[Dataset records]

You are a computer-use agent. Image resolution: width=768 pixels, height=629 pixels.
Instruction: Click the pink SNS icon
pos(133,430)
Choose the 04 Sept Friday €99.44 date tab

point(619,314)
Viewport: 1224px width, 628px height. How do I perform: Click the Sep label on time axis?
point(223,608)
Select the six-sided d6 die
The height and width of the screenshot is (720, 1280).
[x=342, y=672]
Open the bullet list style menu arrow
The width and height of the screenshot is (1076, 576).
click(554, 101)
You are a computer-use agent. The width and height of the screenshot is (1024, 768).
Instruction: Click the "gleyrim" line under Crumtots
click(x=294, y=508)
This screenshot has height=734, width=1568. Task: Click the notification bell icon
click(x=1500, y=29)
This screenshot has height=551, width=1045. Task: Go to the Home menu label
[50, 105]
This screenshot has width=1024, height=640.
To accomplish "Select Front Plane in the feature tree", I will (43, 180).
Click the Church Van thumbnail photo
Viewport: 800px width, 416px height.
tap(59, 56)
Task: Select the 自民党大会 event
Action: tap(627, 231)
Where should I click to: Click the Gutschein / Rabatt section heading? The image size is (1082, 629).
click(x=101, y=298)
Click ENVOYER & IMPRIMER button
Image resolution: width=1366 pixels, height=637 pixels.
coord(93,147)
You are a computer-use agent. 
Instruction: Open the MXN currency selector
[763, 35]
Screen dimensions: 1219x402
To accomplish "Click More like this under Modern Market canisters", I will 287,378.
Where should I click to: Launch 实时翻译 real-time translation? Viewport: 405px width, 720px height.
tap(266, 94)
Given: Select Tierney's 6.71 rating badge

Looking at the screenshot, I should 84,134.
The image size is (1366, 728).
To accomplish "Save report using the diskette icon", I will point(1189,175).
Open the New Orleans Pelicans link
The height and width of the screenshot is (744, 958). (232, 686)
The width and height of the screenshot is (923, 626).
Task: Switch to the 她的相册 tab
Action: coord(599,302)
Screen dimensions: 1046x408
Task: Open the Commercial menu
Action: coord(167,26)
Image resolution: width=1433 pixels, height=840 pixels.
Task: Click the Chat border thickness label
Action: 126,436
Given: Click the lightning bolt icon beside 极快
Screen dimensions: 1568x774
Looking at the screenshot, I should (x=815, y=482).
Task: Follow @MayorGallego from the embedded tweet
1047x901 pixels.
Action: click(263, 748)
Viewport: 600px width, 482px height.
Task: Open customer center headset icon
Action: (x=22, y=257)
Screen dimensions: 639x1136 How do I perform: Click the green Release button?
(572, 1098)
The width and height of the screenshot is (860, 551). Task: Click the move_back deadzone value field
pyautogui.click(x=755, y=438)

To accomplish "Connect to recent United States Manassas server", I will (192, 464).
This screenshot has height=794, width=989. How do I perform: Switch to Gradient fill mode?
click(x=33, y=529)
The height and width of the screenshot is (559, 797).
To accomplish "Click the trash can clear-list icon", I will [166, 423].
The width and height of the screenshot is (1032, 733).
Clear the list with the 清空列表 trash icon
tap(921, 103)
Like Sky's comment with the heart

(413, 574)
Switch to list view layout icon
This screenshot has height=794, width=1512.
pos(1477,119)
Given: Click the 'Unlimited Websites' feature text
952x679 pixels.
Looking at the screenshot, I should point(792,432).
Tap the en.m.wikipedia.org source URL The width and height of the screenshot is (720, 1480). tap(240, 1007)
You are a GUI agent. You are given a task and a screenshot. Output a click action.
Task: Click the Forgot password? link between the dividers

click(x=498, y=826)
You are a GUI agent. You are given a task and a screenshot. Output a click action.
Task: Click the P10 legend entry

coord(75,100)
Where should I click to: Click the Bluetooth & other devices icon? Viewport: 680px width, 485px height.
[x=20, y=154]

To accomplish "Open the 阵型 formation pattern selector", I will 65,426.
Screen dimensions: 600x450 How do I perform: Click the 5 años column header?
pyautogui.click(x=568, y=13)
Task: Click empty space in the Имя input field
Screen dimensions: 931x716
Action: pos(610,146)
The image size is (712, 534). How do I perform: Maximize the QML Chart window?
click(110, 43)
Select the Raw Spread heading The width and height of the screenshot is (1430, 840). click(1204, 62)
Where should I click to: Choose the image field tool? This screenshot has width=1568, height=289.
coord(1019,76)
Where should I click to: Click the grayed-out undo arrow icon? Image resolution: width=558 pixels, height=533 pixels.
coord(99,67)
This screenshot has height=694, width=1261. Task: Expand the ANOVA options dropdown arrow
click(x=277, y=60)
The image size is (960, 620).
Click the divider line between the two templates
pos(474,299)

### Instructions for the task
Exact reproduction is required: output the lines from the start of the entries above through the line with "Click ENVOYER & IMPRIMER button".

### Exercise result
You are a computer-use agent. Image resolution: width=768 pixels, height=629 pixels.
Instruction: Click the pink SNS icon
pos(133,430)
Choose the 04 Sept Friday €99.44 date tab

point(619,314)
Viewport: 1224px width, 628px height. How do I perform: Click the Sep label on time axis?
point(223,608)
Select the six-sided d6 die
The height and width of the screenshot is (720, 1280).
[x=342, y=672]
Open the bullet list style menu arrow
The width and height of the screenshot is (1076, 576).
click(554, 101)
You are a computer-use agent. The width and height of the screenshot is (1024, 768).
Instruction: Click the "gleyrim" line under Crumtots
click(x=294, y=508)
This screenshot has height=734, width=1568. Task: Click the notification bell icon
click(x=1500, y=29)
This screenshot has height=551, width=1045. Task: Go to the Home menu label
[50, 105]
This screenshot has width=1024, height=640.
To accomplish "Select Front Plane in the feature tree", I will (43, 180).
Click the Church Van thumbnail photo
Viewport: 800px width, 416px height.
tap(59, 56)
Task: Select the 自民党大会 event
Action: tap(627, 231)
Where should I click to: Click the Gutschein / Rabatt section heading? The image size is (1082, 629).
click(x=101, y=298)
Click ENVOYER & IMPRIMER button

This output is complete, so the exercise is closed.